• **Dataset items**:
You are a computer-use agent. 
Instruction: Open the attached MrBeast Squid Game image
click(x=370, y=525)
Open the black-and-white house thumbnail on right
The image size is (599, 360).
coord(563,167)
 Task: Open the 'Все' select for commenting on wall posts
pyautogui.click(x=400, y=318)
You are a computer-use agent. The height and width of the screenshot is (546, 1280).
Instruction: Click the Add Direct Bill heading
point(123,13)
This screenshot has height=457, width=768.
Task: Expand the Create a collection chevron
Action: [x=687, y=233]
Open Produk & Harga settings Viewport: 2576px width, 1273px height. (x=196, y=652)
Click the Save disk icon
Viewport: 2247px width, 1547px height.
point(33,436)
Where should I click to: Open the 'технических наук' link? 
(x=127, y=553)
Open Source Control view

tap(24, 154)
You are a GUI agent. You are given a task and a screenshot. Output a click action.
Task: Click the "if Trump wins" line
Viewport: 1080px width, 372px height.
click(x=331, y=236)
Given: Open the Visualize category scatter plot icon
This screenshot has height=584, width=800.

• **REQUEST**:
Reproduce all of the records above verbatim, changing nothing.

• **COMPLETED TASK**:
You are a computer-use agent. 
Instruction: Open the attached MrBeast Squid Game image
click(x=370, y=525)
Open the black-and-white house thumbnail on right
The image size is (599, 360).
coord(563,167)
 Task: Open the 'Все' select for commenting on wall posts
pyautogui.click(x=400, y=318)
You are a computer-use agent. The height and width of the screenshot is (546, 1280).
Instruction: Click the Add Direct Bill heading
point(123,13)
This screenshot has height=457, width=768.
Task: Expand the Create a collection chevron
Action: [x=687, y=233]
Open Produk & Harga settings Viewport: 2576px width, 1273px height. (x=196, y=652)
Click the Save disk icon
Viewport: 2247px width, 1547px height.
point(33,436)
Where should I click to: Open the 'технических наук' link? 
(x=127, y=553)
Open Source Control view

tap(24, 154)
You are a GUI agent. You are given a task and a screenshot. Output a click action.
Task: Click the "if Trump wins" line
Viewport: 1080px width, 372px height.
click(x=331, y=236)
Given: Open the Visualize category scatter plot icon
This screenshot has height=584, width=800.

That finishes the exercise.